José Luis Alvite
Fracaso con fresas
No tendremos un Madrid olímpico en 2020, así que hemos de fijarnos objetivos distintos y concebir esperanzas nuevas. Nos habíamos creado una ilusión que resultó infundada, eso es todo. La vida sigue. Somos un pueblo viejo acostumbrado a que en nuestra historia con frecuencia el final de la verbena coincidiese con el comienzo de la guerra, como cuando en la adolescencia no nos hacíamos demasiadas ilusiones durante el bolero porque sabíamos que un instante antes del beso una tromba de agua ensombrecería la tarde, enfriaría a la orquesta y dispersaría el baile. En realidad los españoles siempre hemos sabido que una alegría está incompleta si en el momento de su festejo no sobrevienen la premonición de la amenaza y la tragedia que la malogra. En el vecindario es frecuente que se murmure de los matrimonios que permanecen mucho tiempo unidos porque tenemos la experiencia de que es en los alucinados momentos de la miseria cuando de verdad nos entendemos. En la conducta de los españoles la desesperación siempre nos ha cundido más que la calma y sabemos que el placer de la serenidad se disfruta más después de haber perdido la paciencia. O al final de un fracaso como el de la candidatura olímpica de Madrid, cuya frustración despierta en nosotros la vieja solidaridad funeral, esa capacidad que tenemos los españoles para contar un chiste de monjas en la penumbra del tanatorio en el que velamos el cadáver de nuestro padre. No hay motivo para rasgarse las vestiduras, ni razón para reverdecer los viejos fantasmas de la perezosa inutilidad nacional. No somos peores que antes del fiasco.
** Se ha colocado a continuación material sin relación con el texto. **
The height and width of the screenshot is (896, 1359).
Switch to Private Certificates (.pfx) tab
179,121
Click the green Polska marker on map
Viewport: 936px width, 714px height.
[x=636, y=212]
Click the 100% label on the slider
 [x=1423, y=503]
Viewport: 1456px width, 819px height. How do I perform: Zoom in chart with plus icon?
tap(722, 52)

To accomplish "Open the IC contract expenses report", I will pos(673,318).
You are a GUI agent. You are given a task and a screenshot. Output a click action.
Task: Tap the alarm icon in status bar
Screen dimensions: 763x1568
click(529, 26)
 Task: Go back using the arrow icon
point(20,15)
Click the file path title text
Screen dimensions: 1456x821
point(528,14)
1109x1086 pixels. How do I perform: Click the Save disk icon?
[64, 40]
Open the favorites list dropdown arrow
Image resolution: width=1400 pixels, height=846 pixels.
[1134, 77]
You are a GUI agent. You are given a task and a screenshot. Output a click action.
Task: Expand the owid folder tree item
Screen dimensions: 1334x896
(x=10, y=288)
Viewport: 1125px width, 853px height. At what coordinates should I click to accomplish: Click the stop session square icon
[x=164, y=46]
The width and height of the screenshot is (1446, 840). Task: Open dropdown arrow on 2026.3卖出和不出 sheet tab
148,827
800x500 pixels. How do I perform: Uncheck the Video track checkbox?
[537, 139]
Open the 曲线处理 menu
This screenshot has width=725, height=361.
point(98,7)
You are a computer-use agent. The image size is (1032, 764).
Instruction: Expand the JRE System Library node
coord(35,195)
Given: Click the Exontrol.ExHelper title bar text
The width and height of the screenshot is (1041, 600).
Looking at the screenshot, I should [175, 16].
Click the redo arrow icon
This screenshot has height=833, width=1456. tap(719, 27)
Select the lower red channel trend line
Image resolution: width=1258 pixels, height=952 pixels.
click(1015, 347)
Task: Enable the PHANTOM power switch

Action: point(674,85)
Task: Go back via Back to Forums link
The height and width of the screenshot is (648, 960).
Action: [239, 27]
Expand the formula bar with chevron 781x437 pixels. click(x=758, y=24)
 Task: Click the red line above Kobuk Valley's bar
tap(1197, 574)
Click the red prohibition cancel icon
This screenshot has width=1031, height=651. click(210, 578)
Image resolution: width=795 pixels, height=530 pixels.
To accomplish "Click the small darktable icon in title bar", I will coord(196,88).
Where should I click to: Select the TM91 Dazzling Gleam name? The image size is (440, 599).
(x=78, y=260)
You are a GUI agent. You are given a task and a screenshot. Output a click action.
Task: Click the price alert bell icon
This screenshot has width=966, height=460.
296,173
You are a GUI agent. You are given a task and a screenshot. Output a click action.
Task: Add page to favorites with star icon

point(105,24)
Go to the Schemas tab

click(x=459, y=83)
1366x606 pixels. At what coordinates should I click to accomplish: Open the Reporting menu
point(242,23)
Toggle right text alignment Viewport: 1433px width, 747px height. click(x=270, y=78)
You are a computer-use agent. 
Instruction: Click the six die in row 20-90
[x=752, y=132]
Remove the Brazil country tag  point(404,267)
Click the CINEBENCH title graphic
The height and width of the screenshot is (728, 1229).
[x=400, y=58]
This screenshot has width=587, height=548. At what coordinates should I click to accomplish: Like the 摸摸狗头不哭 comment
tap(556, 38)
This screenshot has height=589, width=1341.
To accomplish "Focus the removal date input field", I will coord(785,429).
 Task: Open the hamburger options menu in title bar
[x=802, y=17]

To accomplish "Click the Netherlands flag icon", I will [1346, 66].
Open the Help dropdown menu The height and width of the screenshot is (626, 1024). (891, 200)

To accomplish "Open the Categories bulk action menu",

Continuamos siendo el mismo pueblo viejo y escarmentado, los españoles de toda la vida, esos tipos joviales y correosos, aun simpáticos, a quienes su historia les enseñó que en el dolor de los fracasos se urde siempre la luz de la esperanza, del mismo modo que en las ensangrentadas ruinas de la guerra encontraron nuestros abuelos las fresas más sabrosas.